WHAT THE TASK ASKS:
Render the part of the lines that opens with the line containing "Click the small" and closes with the line containing "Image resolution: width=1512", both included, as a Markdown table with the columns Row and Line. Number each row, and leave out blank lines and pictures.

STORED DATA:
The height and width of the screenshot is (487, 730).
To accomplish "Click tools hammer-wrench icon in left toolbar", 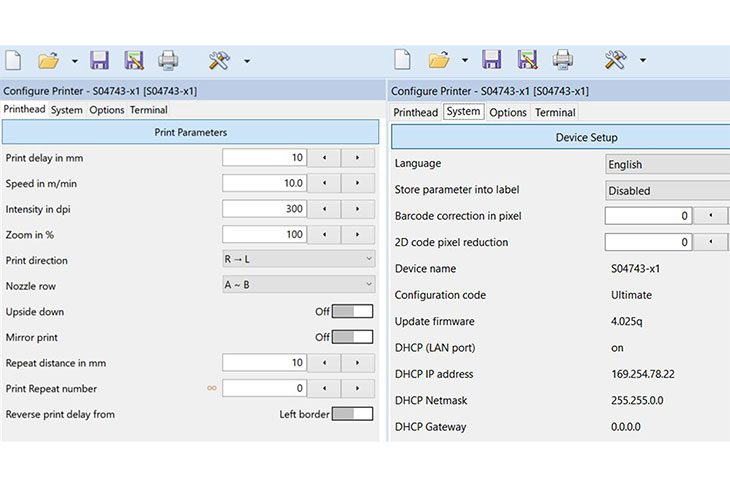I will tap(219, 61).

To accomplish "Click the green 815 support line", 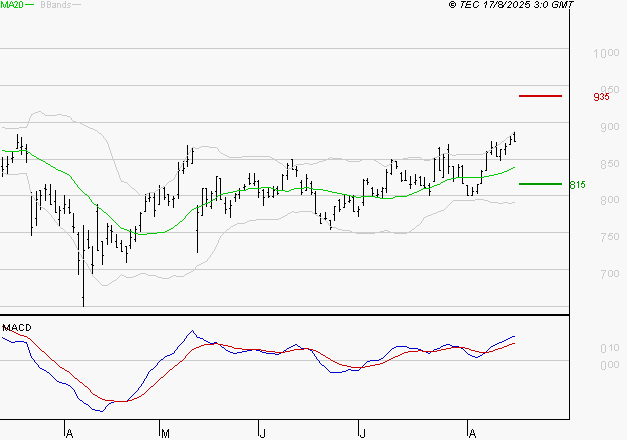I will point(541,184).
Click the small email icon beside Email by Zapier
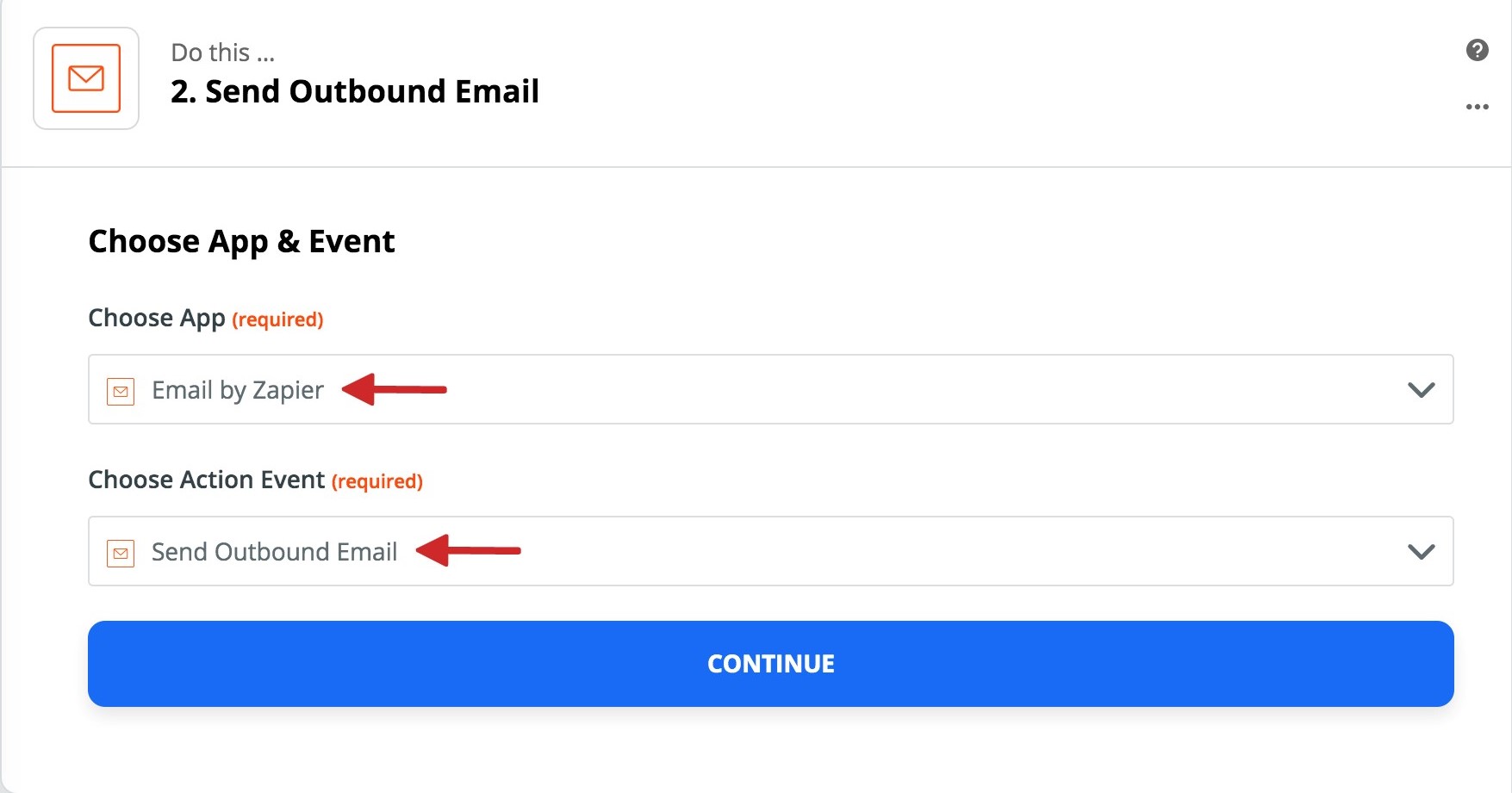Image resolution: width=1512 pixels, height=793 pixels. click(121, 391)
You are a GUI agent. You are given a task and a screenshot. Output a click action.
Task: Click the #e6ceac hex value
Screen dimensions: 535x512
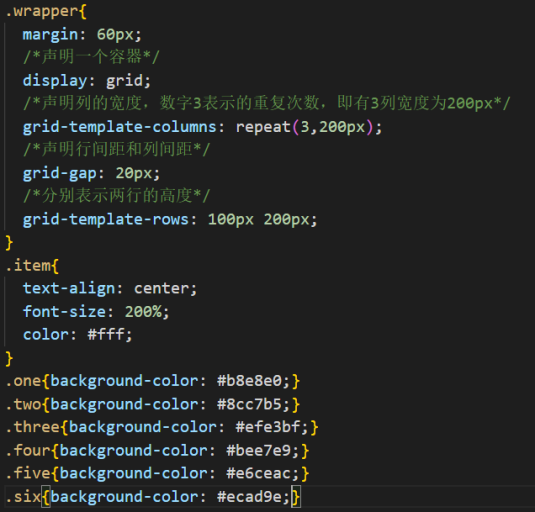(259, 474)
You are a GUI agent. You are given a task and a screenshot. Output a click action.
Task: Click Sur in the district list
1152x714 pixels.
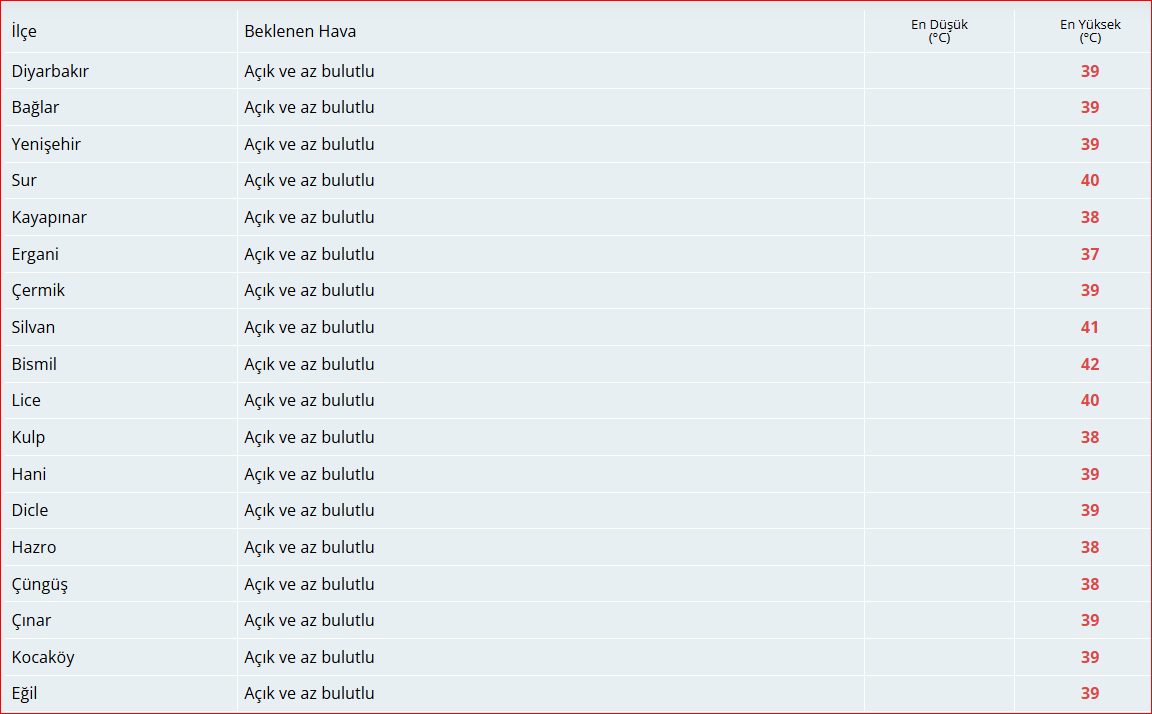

SOLUTION FOR THIS PROBLEM:
| Row | Line |
|---|---|
| 1 | Click the small email icon beside Email by Zapier |
| 2 | Image resolution: width=1512 pixels, height=793 pixels. click(121, 391) |